Mas Arka salah satu dari empat barista yang meracik kopi di Cupable Coffee. Beliau berbincang lumayan lama denganku. Aku juga sempat mengelilingi area dalam kedai. Tempatnya agak kecil, namun tetap asyik untuk nongkrong.
Waktu merangkat cepat, arloji di tangan menunjukkan pukul 08.30 WIB. Tiap orang sibuk menyiapkan perlengkapan untuk diskusi. Delapan banner dipajang lengkap dengan foto para barista inklusif. Para barista tersebut adalah Mas Eko, Mas Ade, Pak Yuli, Mas Rohmad, Mas Jefri, Mas Salman, Mbak Indah, dan Mbak Kuswinda.
Aku mendekati Mas Eko, salah satu barista inklusif yang memajang banner-nya sendiri. Sembari menata banner-nya, aku menyempatkan berbincang lebih dulu. Beliau menceritakan dari awal sampai akhirnya menjadi barista.
Berawal dari iseng, Mas Eko mulai mendalami kopi atas bantuan owner Cupable Coffee dan YAKKUM. Beliau bekerja sebagai resepsionis di Yayasan Rehabilitasi YAKKUM. Dimulai dari suka menyesap kopi, akhirnya menjadi peracik kopi.
![]() |
Mas Eko, salah satu barista inklusif memasang banner di dekat panggung |
Kesempatan awal meracik kopi dengan metode V60. Cukup canggung dan repot ketika harus beradaptasi dengan peralatan yang ada. Penuh ketekunan dan kegigihan, akhirnya beliau sekarang bisa lihai dalam meracik kopi. Ketika ikut pelatihan barista, beliau dimentori Mas Gilang.
“Saya pernah membuat latte, tapi jadinya malah terang bulan,” Ujar Mas Eko saat kegiatan ngobrol santai.
Menurutnya sebuah proses panjang baginya untuk membuktikan bahwa mereka (difabel) bisa melakukan hal-hal yang dianggap tidak bisa bagi manusia normal.

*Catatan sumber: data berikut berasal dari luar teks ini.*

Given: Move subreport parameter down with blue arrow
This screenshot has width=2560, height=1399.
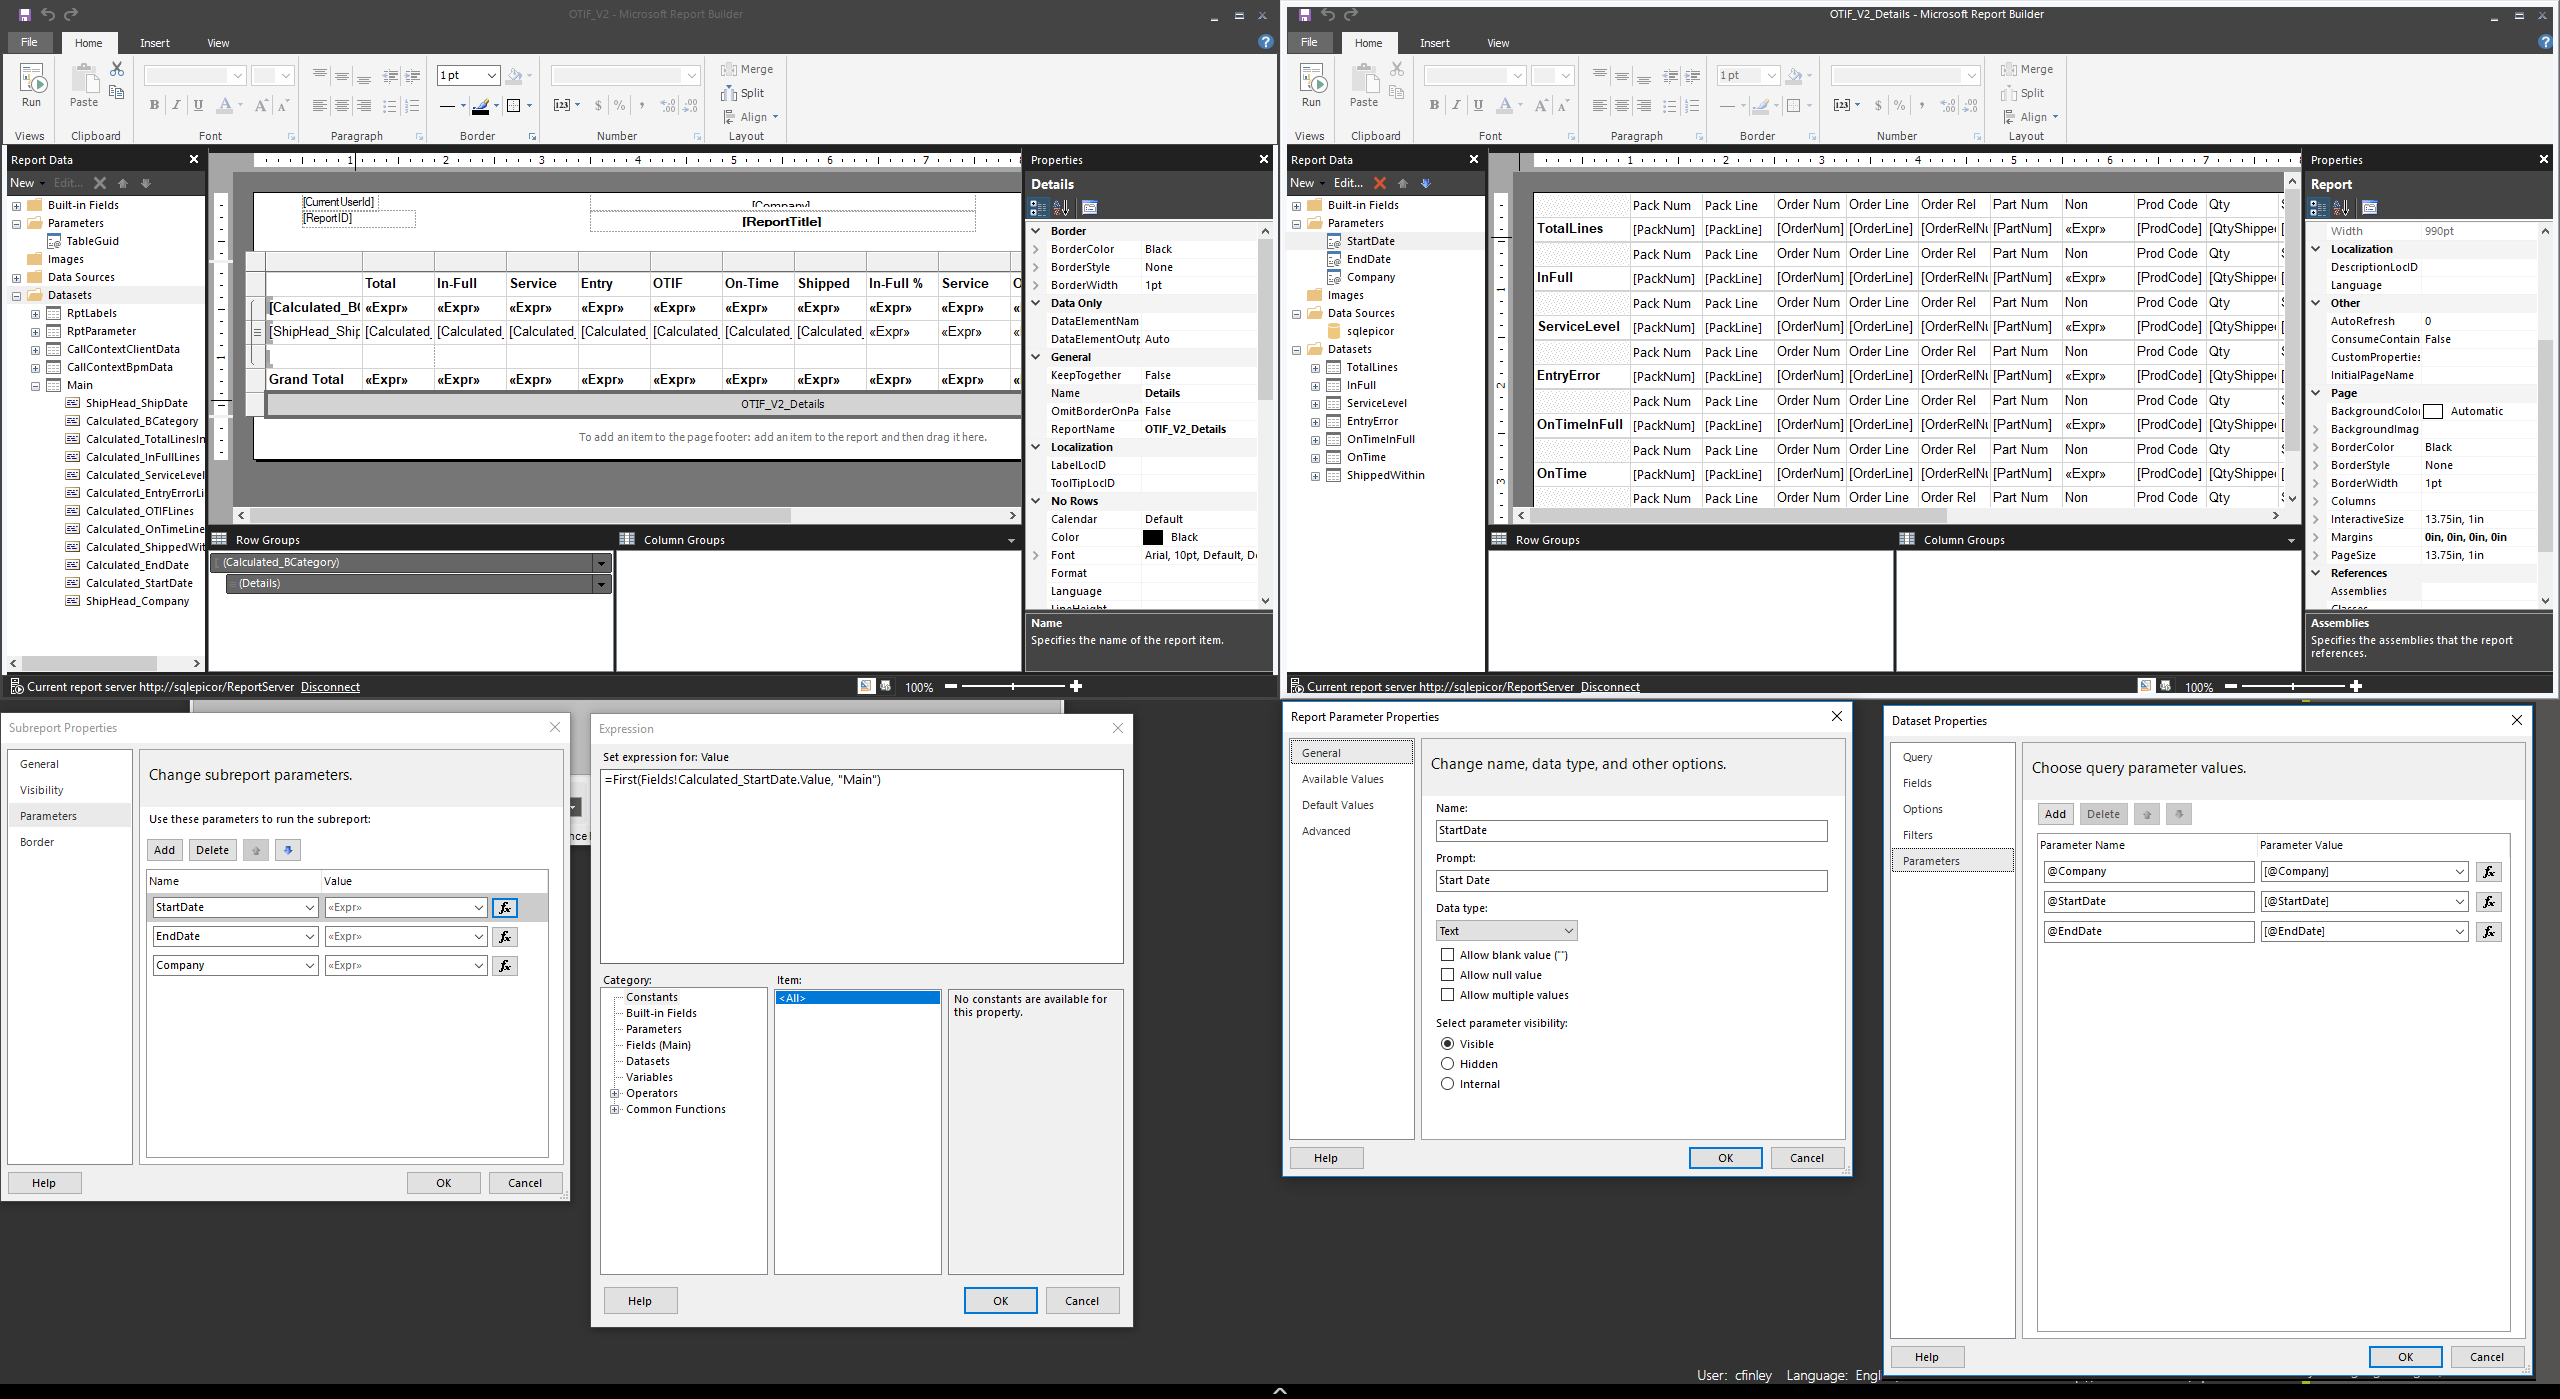Looking at the screenshot, I should click(x=288, y=850).
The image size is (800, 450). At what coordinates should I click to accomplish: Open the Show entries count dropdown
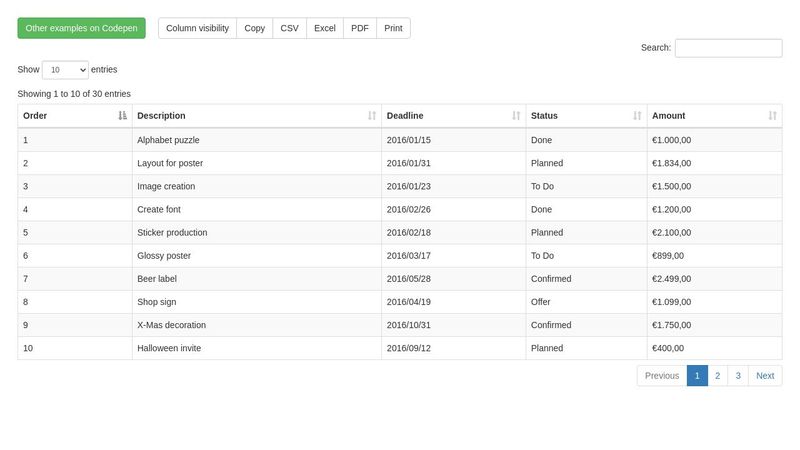[65, 70]
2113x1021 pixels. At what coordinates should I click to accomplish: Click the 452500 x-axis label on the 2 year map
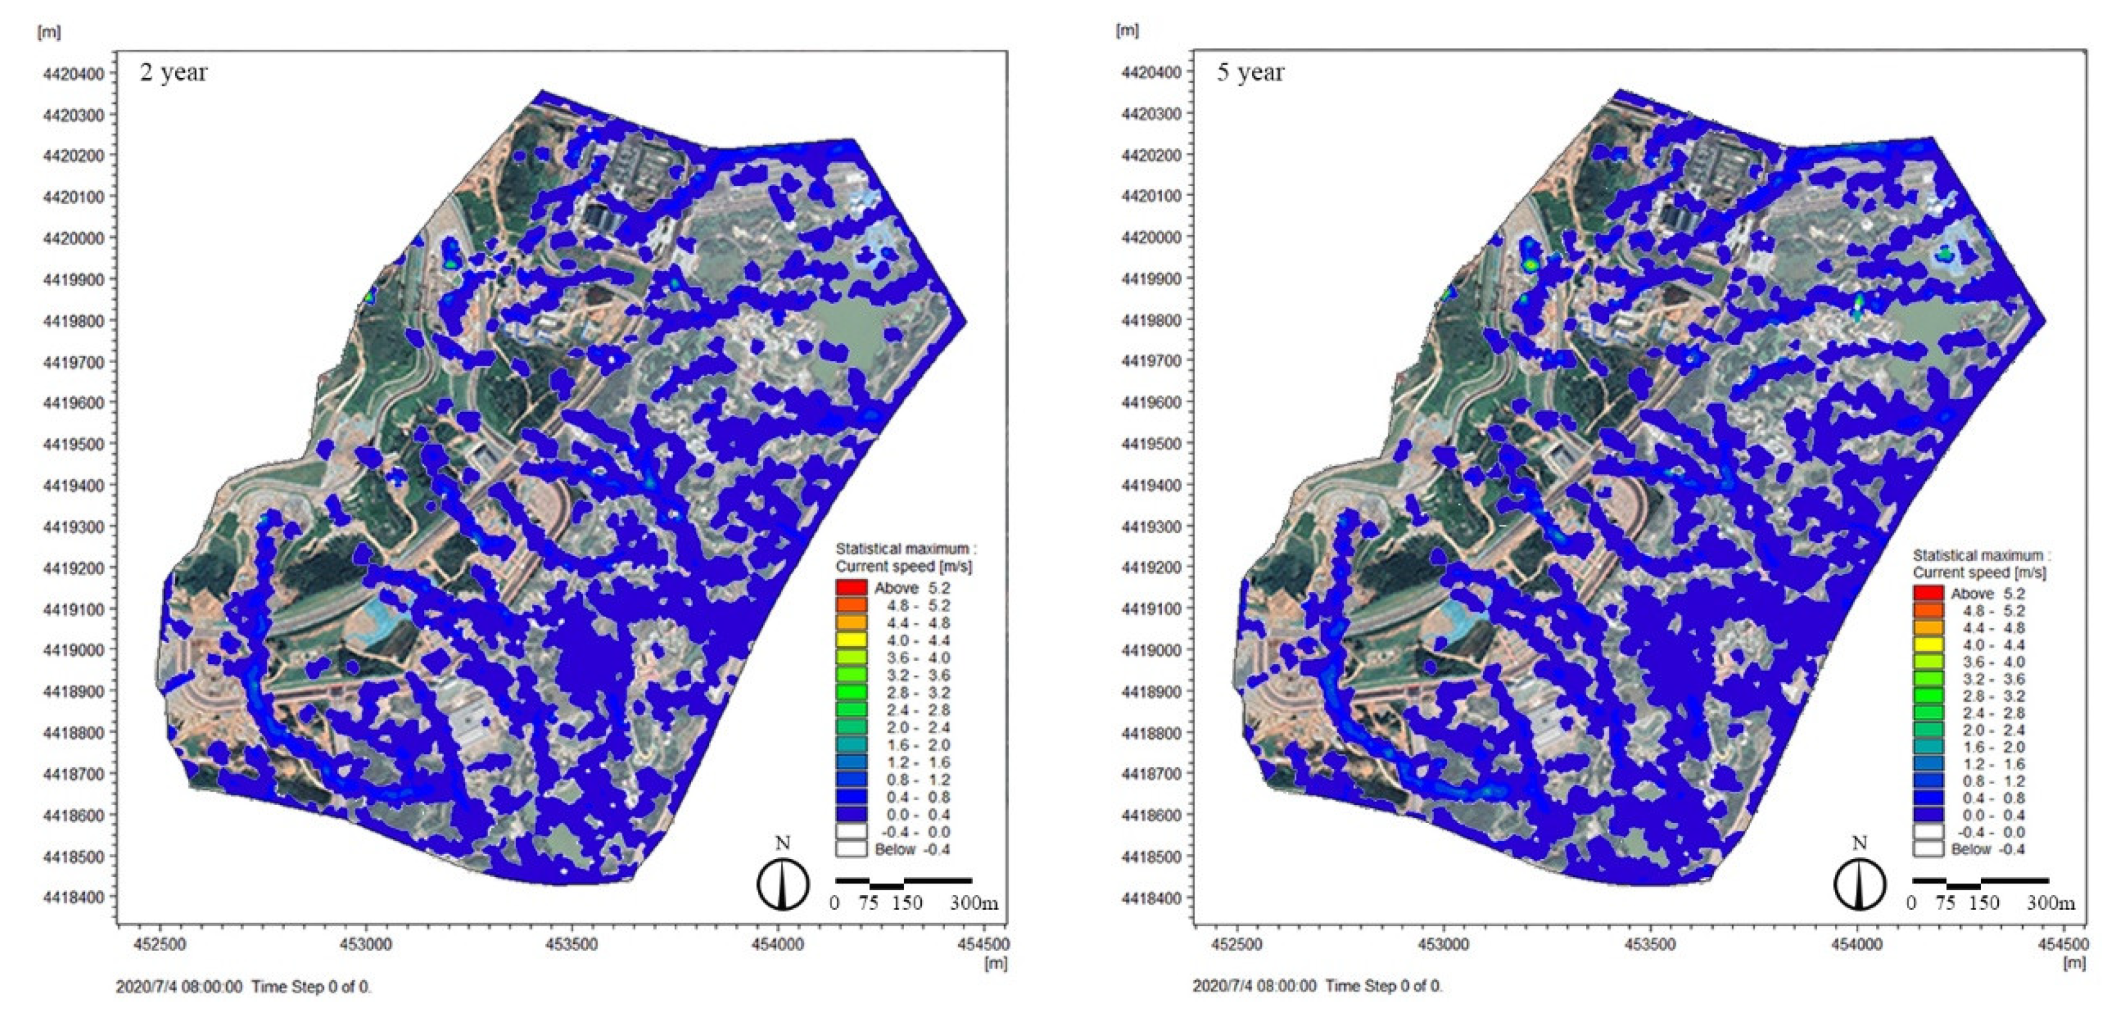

Mas Eko beserta tujuh temannya lain membuktikan kalau tidak ada yang mustahil.
Harapan beliau ke depan agar ilmu yang didapatkan selama pelatihan bermanfaat. Jika diberi kesempatan, dia ingin mempraktekkan ilmunya di kedai lain, mempunyai kenalan, dan tentunya dapat bekerja sebagai barista.
“Sekarang saya bisa merasakan bagaimana aroma dari berbagai biji kopi,” Celetuknya sembari tersenyum.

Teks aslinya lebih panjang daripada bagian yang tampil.